А мать продолжала стучать головой по полу и уже говорила другие речи:
— Бедность одолела! бедность, бедность, бедность! — И, прижав к себе Ваньку, рыдала: — Не отдала бы я тебя, касатика, в жизнь трудную, жизнь грубую! В школу бы ты у меня бегал. Если бы… жив был папка… Наш па-апочка… миленький…
Ванька, к стыду своему, почувствовал, как что-то теплое течет из его глаз и падает на материну грудь. Вытерев кулаком щеки, он поднял на мать глаза, тоже полные слез, и сказал:
— Если бы, да кабы, да во рту росли грибы! Если бы жив был папка, то мы с ним в хоре пели бы! Так пели бы, что только держись. Архиерей по сту рублей давал бы нам. Но я сам бы себе ничего-о не брал… — И Ванька сделал большие, круглые глаза. — А все папке бы отдавал: пусть бы пил водку! Бог с ним.
Через полчаса оба они, и мать, и Ванька, поднимались по пыльной дороге в город; мать несла его одеяло и подушку, а Ванька, обутый в новые сапоги с выпущенными ушками, имел в руках узелок с рубахами и полотенцами.

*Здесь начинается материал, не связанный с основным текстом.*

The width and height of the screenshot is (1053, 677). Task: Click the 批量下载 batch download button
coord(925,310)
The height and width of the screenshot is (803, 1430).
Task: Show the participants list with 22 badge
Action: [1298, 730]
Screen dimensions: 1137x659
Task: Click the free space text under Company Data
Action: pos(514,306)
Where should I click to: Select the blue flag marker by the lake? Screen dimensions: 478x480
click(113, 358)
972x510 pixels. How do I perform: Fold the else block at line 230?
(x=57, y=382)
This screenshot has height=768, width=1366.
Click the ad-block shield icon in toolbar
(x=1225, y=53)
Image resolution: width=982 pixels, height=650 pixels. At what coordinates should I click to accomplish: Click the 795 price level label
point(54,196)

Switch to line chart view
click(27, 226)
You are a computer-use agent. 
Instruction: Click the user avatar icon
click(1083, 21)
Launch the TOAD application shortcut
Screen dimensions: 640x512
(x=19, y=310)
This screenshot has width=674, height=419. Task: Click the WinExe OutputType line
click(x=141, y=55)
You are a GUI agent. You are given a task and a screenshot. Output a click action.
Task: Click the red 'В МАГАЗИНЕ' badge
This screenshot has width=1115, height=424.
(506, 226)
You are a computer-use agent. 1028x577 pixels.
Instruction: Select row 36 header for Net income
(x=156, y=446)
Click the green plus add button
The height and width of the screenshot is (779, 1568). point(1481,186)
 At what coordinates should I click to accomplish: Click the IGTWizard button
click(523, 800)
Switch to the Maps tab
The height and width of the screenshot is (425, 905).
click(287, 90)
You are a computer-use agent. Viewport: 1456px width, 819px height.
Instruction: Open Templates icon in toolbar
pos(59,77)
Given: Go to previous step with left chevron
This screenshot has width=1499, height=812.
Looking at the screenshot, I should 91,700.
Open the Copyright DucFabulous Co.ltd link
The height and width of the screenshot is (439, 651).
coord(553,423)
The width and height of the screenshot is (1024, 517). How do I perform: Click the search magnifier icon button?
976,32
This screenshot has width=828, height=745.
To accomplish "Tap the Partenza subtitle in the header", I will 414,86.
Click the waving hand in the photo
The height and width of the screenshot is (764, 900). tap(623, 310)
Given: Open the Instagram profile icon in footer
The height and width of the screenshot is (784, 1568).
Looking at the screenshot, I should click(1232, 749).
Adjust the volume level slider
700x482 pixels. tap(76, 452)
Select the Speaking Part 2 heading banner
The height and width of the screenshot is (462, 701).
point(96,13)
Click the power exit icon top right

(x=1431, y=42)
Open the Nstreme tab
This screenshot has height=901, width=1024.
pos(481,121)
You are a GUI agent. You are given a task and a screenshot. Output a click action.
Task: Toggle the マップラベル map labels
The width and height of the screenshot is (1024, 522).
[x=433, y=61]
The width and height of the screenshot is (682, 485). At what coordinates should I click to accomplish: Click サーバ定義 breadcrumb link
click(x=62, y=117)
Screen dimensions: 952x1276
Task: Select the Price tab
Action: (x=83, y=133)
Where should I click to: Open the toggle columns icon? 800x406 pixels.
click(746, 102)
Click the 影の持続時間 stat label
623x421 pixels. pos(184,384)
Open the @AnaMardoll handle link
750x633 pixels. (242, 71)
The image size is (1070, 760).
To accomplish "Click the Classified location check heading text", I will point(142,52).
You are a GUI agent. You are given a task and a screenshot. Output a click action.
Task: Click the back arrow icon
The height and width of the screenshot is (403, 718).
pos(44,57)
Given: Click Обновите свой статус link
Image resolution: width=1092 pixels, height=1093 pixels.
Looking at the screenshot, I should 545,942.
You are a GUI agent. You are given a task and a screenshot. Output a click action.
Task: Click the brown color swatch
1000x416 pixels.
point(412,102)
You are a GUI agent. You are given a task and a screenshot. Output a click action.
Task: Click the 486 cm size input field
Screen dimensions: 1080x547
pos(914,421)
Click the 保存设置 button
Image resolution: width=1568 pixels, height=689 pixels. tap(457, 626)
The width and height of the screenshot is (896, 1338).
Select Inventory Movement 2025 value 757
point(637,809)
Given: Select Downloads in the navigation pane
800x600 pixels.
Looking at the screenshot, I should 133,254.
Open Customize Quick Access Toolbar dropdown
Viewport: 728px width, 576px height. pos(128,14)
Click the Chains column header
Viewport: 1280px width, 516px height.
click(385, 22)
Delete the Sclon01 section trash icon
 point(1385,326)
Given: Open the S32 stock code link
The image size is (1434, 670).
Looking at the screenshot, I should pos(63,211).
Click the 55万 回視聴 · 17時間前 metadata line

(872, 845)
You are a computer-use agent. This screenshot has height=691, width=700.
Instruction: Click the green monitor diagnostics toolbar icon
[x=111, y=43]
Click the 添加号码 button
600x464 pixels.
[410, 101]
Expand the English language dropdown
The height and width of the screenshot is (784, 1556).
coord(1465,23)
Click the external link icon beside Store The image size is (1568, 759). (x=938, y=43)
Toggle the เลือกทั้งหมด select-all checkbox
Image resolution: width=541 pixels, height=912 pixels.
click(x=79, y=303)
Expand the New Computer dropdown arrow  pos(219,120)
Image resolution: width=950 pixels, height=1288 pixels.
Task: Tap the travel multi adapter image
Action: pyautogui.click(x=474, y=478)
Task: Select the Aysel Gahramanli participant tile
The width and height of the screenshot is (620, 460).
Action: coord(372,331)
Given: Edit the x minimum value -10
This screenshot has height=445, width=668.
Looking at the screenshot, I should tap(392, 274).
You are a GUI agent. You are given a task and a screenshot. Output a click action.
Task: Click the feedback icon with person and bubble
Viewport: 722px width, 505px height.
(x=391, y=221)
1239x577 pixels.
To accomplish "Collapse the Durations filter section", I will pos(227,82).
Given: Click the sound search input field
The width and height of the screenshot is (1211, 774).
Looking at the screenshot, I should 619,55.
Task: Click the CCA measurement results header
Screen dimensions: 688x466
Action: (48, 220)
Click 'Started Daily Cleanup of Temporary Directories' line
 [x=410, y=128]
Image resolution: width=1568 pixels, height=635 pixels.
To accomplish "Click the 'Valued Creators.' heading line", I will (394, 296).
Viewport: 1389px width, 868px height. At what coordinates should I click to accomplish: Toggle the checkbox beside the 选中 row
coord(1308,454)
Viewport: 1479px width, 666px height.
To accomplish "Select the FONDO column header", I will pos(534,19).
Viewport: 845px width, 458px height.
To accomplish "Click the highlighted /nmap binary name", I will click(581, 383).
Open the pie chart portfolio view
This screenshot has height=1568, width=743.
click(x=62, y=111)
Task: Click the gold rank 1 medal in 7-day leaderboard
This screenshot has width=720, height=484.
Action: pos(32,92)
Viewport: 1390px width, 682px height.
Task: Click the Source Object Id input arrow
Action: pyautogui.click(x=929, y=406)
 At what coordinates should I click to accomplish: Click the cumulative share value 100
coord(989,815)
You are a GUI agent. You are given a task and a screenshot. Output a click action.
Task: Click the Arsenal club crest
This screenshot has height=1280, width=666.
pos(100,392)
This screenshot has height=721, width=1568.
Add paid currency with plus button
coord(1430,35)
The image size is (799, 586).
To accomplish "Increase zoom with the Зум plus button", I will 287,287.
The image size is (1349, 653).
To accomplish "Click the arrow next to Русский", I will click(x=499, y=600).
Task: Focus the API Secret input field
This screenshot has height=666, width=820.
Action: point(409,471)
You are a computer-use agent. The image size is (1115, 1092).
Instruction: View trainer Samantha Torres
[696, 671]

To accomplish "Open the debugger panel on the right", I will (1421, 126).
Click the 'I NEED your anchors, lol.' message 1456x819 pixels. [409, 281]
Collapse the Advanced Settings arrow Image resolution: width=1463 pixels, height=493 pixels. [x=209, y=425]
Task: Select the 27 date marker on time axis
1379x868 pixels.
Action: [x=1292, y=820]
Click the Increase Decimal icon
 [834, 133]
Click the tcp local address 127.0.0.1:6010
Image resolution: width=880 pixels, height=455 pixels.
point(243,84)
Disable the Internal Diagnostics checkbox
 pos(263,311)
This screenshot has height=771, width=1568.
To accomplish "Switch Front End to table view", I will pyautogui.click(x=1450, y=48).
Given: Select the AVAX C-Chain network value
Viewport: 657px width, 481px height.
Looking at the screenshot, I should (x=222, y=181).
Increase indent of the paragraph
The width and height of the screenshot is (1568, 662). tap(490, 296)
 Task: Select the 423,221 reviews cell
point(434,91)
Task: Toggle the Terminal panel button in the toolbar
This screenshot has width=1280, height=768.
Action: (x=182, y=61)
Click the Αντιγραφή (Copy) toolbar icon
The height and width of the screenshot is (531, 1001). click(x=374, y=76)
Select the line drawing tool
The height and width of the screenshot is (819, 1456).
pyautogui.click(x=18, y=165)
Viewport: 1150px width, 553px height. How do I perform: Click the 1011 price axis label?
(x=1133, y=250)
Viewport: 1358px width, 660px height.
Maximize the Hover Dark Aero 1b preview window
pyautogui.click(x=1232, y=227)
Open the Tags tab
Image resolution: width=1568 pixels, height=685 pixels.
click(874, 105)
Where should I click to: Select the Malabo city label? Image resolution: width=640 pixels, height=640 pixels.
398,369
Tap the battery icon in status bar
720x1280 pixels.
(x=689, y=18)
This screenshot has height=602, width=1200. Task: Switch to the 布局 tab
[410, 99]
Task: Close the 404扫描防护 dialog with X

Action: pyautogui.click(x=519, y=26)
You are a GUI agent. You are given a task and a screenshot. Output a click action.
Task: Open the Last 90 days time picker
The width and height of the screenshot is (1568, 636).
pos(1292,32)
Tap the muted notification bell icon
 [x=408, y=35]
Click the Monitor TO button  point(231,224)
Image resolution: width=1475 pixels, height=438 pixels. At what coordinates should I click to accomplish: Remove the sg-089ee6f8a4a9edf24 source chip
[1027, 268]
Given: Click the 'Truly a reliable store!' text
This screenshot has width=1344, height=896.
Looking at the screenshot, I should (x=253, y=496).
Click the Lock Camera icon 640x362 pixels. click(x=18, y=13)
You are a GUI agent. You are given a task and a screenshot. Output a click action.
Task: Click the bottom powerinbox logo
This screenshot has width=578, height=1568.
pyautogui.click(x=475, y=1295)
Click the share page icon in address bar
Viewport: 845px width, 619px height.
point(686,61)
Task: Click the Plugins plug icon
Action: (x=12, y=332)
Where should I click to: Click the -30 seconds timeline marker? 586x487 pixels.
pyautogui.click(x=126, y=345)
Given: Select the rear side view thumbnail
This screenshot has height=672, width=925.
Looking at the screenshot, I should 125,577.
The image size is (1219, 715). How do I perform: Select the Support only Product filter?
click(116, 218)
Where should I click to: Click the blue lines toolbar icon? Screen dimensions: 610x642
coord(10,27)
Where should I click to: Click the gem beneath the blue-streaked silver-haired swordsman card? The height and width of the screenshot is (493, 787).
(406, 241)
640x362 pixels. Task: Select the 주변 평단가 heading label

Мать все всхлипывала, вытирала слезы, и Ваньке стало жаль ее. Когда они совсем вышли на гору и стала видна нижняя часть города с железной дорогой, маслобойными заводами и могилой купца Гривова, — Ванька остановился, лукаво поглядел на мать и с улыбкой спросил:
— А хочешь, я тебе сербское «Тебе господи» спою?
Мать тоже остановилась, и глаза ее, лучистые от слез, улыбнулись.
— Ну, спой, — сказала она.
Ванька, передав ей узел с рубашками, оправился, кашлянул и, разведя руками, как регент, медленно, торжественно пропел:
— Тебе-е, го-ос поди!
И потом долго прислушивался, как звучит его бас…
Вдалеке, из города, показался Сорокоумов. Он уже шел домой обедать. С вокзала отходил поезд, и белый густой дым его, расстилавшийся на фоне неба, походил на облака.